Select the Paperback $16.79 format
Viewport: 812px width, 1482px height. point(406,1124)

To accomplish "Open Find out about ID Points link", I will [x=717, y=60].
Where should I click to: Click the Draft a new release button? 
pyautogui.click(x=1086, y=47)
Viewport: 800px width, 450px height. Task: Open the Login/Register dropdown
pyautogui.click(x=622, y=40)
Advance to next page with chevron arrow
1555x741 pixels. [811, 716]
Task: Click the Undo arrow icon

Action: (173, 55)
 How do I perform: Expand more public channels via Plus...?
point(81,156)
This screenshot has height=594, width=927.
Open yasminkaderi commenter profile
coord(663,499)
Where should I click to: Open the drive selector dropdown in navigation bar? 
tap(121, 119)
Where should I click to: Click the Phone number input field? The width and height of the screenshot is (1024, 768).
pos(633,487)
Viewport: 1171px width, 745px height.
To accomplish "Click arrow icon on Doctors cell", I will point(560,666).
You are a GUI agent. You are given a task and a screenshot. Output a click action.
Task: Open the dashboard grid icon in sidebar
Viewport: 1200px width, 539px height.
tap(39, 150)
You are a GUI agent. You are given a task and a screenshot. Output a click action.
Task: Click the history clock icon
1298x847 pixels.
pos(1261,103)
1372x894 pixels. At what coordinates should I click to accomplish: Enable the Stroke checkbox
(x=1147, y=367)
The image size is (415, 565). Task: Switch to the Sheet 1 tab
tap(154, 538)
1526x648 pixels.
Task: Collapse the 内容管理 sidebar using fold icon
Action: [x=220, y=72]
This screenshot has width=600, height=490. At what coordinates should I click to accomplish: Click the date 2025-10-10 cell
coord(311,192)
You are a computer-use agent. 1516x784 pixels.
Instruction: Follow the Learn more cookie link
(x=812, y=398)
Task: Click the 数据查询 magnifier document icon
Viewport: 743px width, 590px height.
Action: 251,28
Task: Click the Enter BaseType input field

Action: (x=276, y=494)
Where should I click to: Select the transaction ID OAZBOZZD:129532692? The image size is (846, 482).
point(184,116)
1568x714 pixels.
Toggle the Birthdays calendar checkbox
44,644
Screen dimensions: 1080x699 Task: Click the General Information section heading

________

◆ **What is required**: Transcribe all entries word for word.

◆ **Reply**:
Select the Paperback $16.79 format
Viewport: 812px width, 1482px height. point(406,1124)

To accomplish "Open Find out about ID Points link", I will [x=717, y=60].
Where should I click to: Click the Draft a new release button? 
pyautogui.click(x=1086, y=47)
Viewport: 800px width, 450px height. Task: Open the Login/Register dropdown
pyautogui.click(x=622, y=40)
Advance to next page with chevron arrow
1555x741 pixels. [811, 716]
Task: Click the Undo arrow icon

Action: (173, 55)
 How do I perform: Expand more public channels via Plus...?
point(81,156)
This screenshot has height=594, width=927.
Open yasminkaderi commenter profile
coord(663,499)
Where should I click to: Open the drive selector dropdown in navigation bar? 
tap(121, 119)
Where should I click to: Click the Phone number input field? The width and height of the screenshot is (1024, 768).
pos(633,487)
Viewport: 1171px width, 745px height.
To accomplish "Click arrow icon on Doctors cell", I will point(560,666).
You are a GUI agent. You are given a task and a screenshot. Output a click action.
Task: Open the dashboard grid icon in sidebar
Viewport: 1200px width, 539px height.
tap(39, 150)
You are a GUI agent. You are given a task and a screenshot. Output a click action.
Task: Click the history clock icon
1298x847 pixels.
pos(1261,103)
1372x894 pixels. At what coordinates should I click to accomplish: Enable the Stroke checkbox
(x=1147, y=367)
The image size is (415, 565). Task: Switch to the Sheet 1 tab
tap(154, 538)
1526x648 pixels.
Task: Collapse the 内容管理 sidebar using fold icon
Action: [x=220, y=72]
This screenshot has width=600, height=490. At what coordinates should I click to accomplish: Click the date 2025-10-10 cell
coord(311,192)
You are a computer-use agent. 1516x784 pixels.
Instruction: Follow the Learn more cookie link
(x=812, y=398)
Task: Click the 数据查询 magnifier document icon
Viewport: 743px width, 590px height.
Action: 251,28
Task: Click the Enter BaseType input field

Action: (x=276, y=494)
Where should I click to: Select the transaction ID OAZBOZZD:129532692? The image size is (846, 482).
point(184,116)
1568x714 pixels.
Toggle the Birthdays calendar checkbox
44,644
Screen dimensions: 1080x699 Task: Click the General Information section heading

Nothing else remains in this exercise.